Let's take a look at some of the more specialized ETFs:
We are especially interested in the performance of PAF and DOO versus the rest. These
pre-screened 'intelligent' ETFs represent the new breed of ETFs that attempt to go beyond
dumb replication of a general market/sector or asset class index. I am especially impressed
by the performance of PAF. The only problem is very low liquidity niche ETFs often result in
very wide spreads of Buy and Sell. Still, if a small portion of your ETF portfolio is devoted to
niche ETFs [say 10%] with a promising theme, it could do a lot to boost your overall bottom
line.
Suttmeier Says
--Commentary and Analysis from Chief Market Strategist Richard Suttmeier
Treasuries
The 30-Year was just below 4.00% at auction time on Thursday, but a
weak auction and follow through selling had this yield testing 4.15% this
morning, up 25 basis points from the low yield of last Friday. The $12
billion 30-Year Bond auction tailed, so supply finally trumped
demand.
The daily chart shows that the decline in yield failed at the 200-day simple moving average at
3.92 following the weak employment data last Friday. A close today above my semiannual
pivot at 4.098 indicates risk to monthly support at 4.513.

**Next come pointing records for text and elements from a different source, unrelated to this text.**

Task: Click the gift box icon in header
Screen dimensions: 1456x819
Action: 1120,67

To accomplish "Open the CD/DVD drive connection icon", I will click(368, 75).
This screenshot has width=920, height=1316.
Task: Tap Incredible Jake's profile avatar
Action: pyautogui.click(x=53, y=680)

A higher bond yield is a drag on equity valuations, which should sustain the
September 23rd equity highs.
Commodities
Comex gold sustains its breakout, but Thursday’s high of $1062.7 is now a resistance. My
semiannual pivot is now support at $991.7 with quarterly and semiannual resistances at
$1094 to $1102. Gold is becoming overbought on its weekly chart.
Comex Copper remains below its 200-week simple moving average at 292.27 with MOJO
declining below the overbought reading of 8.0. Strength has stalled since mid-August.
Nymex Crude oil has been below its 200-week simple moving average at 75.08 since mid-
June with MOJO declining with a reading at 6.8. My annual pivots remain magnets at $68.81
and $66.51.
The performance of Comex copper and Nymex crude oil still casts doubt on the
"global growth story."
The Dollar Index is well above its longer term up trend that goes back to April / July
2008.
The dollar index is ending the week with some stabilization. The weekly chart shows the
dollar oversold, but a bottom won’t be confirmed until there’s a weekly close above its five-
week modified moving average at 77.51. Each week the five-week MMA will be declining
making the dollar buy signal more likely as long as any additional weakness holds the longer
term up trend with support rising between 75 and 74.